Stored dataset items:
"""

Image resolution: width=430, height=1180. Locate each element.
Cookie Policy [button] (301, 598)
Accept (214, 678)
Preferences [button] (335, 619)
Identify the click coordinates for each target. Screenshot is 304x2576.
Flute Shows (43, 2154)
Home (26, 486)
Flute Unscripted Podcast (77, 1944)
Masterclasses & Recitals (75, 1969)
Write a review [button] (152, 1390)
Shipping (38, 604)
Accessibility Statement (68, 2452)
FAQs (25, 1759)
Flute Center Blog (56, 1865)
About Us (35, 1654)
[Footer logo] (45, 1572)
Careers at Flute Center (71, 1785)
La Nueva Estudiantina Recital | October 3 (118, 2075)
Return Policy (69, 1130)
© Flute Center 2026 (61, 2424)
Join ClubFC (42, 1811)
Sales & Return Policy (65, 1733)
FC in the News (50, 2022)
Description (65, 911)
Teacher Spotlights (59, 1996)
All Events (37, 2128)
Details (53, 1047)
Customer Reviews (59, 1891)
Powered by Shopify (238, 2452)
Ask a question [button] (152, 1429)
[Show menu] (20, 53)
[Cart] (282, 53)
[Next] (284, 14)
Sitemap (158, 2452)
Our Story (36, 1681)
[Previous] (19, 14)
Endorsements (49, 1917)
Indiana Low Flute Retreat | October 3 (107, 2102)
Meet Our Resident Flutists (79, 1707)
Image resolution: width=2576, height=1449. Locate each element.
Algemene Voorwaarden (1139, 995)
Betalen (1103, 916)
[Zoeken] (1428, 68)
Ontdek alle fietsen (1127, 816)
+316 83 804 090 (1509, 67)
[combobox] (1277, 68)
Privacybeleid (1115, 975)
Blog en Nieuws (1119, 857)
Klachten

"""

## [What to work on]
Every single line of the data above must be set down again exactly.

## [Answer to the problem]
Image resolution: width=430, height=1180. Locate each element.
Cookie Policy [button] (301, 598)
Accept (214, 678)
Preferences [button] (335, 619)
Identify the click coordinates for each target. Screenshot is 304x2576.
Flute Shows (43, 2154)
Home (26, 486)
Flute Unscripted Podcast (77, 1944)
Masterclasses & Recitals (75, 1969)
Write a review [button] (152, 1390)
Shipping (38, 604)
Accessibility Statement (68, 2452)
FAQs (25, 1759)
Flute Center Blog (56, 1865)
About Us (35, 1654)
[Footer logo] (45, 1572)
Careers at Flute Center (71, 1785)
La Nueva Estudiantina Recital | October 3 (118, 2075)
Return Policy (69, 1130)
© Flute Center 2026 (61, 2424)
Join ClubFC (42, 1811)
Sales & Return Policy (65, 1733)
FC in the News (50, 2022)
Description (65, 911)
Teacher Spotlights (59, 1996)
All Events (37, 2128)
Details (53, 1047)
Customer Reviews (59, 1891)
Powered by Shopify (238, 2452)
Ask a question [button] (152, 1429)
[Show menu] (20, 53)
[Cart] (282, 53)
[Next] (284, 14)
Sitemap (158, 2452)
Our Story (36, 1681)
[Previous] (19, 14)
Endorsements (49, 1917)
Indiana Low Flute Retreat | October 3 (107, 2102)
Meet Our Resident Flutists (79, 1707)
Image resolution: width=2576, height=1449. Locate each element.
Algemene Voorwaarden (1139, 995)
Betalen (1103, 916)
[Zoeken] (1428, 68)
Ontdek alle fietsen (1127, 816)
+316 83 804 090 (1509, 67)
[combobox] (1277, 68)
Privacybeleid (1115, 975)
Blog en Nieuws (1119, 857)
Klachten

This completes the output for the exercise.